Serviços secretos encontraram vestígios de uma bomba nos destroços do aparelho. Entretanto, dois funcionários do aeroporto de Sharm el Sheikh foram detidos por ligações ao caso

O responsável pelos serviços de segurança russos afirmou esta terça-feira que “um ato terrorista” esteve na origem do acidente com o avião que caiu no Sinai, Egito, matando 224 pessoas.

Isso mesmo comunicou ao Presidente Vladimir Putin, depois de os investigadores terem encontrado vestígios de uma bomba nos destroços do aparelho.

Na reunião que manteve com o Presidente russo, Alexander Bornitkov explicou que uma bomba improvisada, carregada com 1kg de TNT explodiu durante o voo, o que explica a forma como o Airbus foi destruído, com a queda de partes do avião a espalharem-se a uma grande distância.

“Podemos afirmar inequivocamente ter-se tratado de um ato terrorista”, disse Alexander Bornitkov, citação que o jornal “The Guardian” transcreve e que foi também publicada no website oficial do Kremlin.

Em função desta conclusão, Putin ordenou que os serviços secretos se concentrem agora em encontrar os reponsáveis pelo atentado.
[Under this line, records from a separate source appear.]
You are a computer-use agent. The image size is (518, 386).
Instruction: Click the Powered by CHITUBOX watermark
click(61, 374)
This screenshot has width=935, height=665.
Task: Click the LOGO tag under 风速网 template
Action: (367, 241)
“Não vamos descansar em relação a isto, temos de saber os seus nomes”, frisou Putin, segundo a agência AP. “Vamos procurá-los onde quer que estejam escondidos. Vamos encontrá-los e vão ser punidos”.

A agência Reuters avança, entretanto, como notícia de última hora, a detenção de dois funcionários do aeroporto de Sharm el Sheikh, por alegada ligação ao atentado. Não foram ainda adiantados mais pormenores.

Após o acidente com o Airbus, o autoproclamado Estado Islâmico (Daesh) reivindicou a autoria do ataque, quer através de declarações escritas, quer através de um vídeo divulgado online. O atentado foi justificado como uma retaliação pelos ataques aéreos conduzidos pela Rússia na Síria, tendo o grupo ameaçado o próprio Presidente Putin.

Apesar de a hipótese de atentado ser já dada como a mais provável, nomeadamente pelo Reino Unido e pelos Estados Unidos, esta é a primeira vez que a Rússia o admite.